— Task objective —
Update the records below by replacing "play icon" with "play button" and keeping every other part the same. Leave the pictures out of your answer.

— Records for locating items by description —
Begin

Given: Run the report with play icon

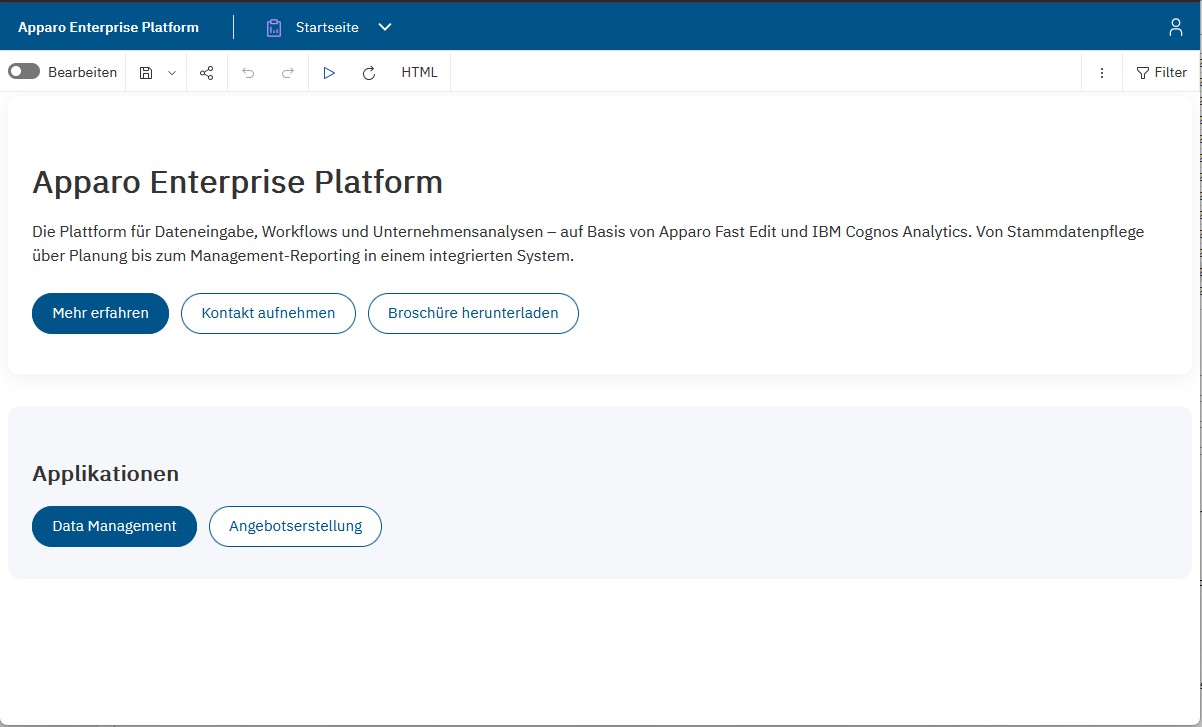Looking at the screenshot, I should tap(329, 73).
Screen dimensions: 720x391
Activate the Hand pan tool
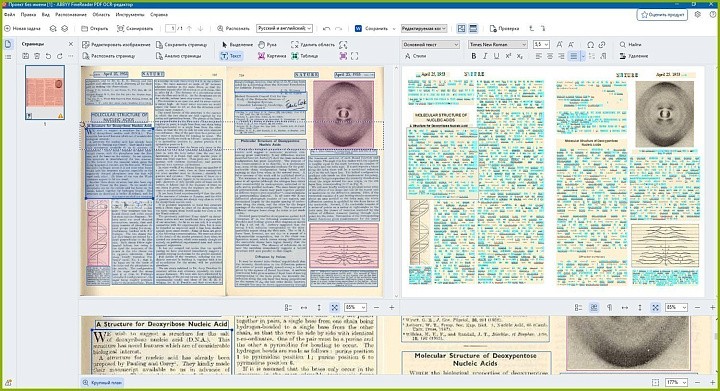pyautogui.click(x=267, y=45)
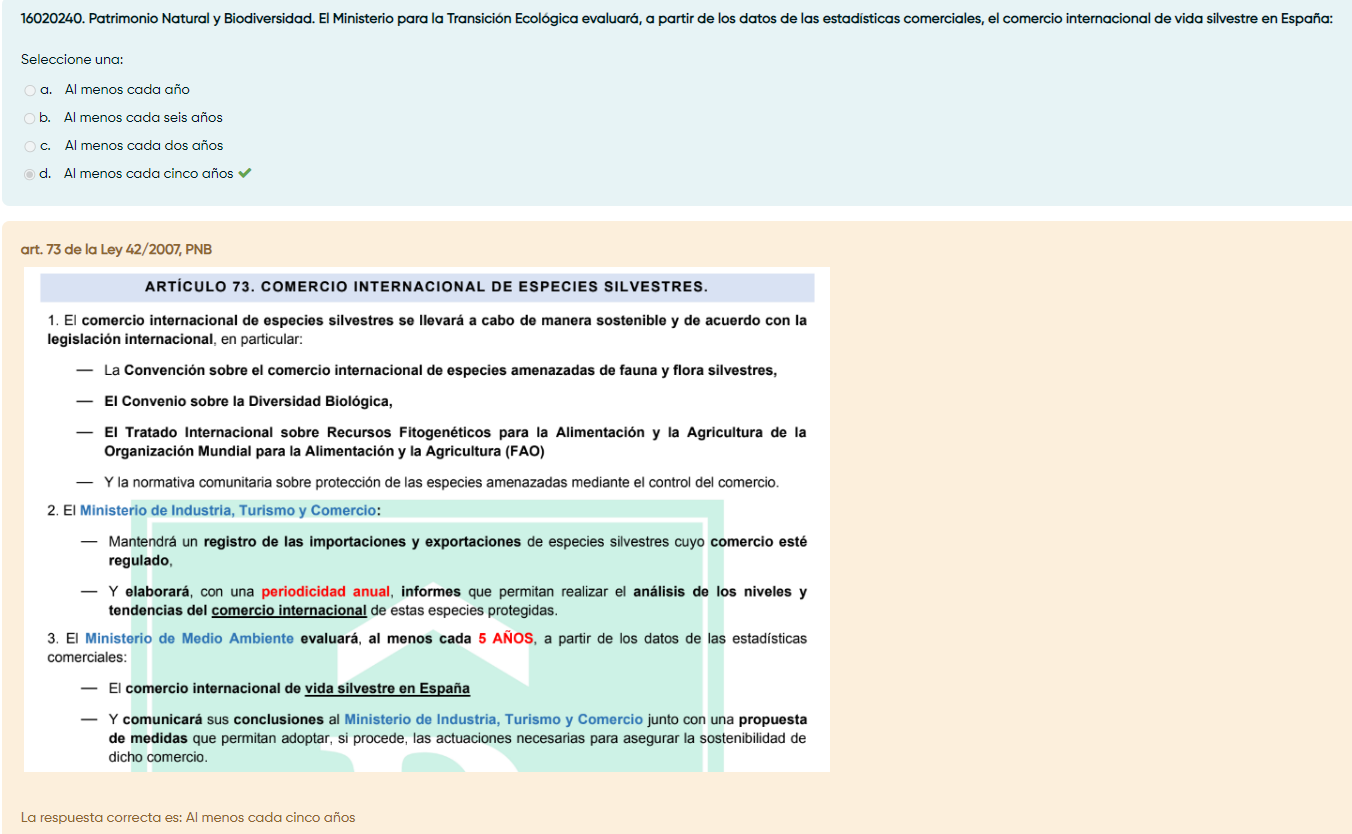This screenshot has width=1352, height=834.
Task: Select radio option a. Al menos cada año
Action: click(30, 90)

End

— Result for this exercise —
Given: Run the report with play button

Looking at the screenshot, I should tap(329, 73).
Screen dimensions: 720x391
Activate the Hand pan tool
pyautogui.click(x=267, y=45)
This screenshot has width=1352, height=834.
Task: Select radio option a. Al menos cada año
Action: click(30, 90)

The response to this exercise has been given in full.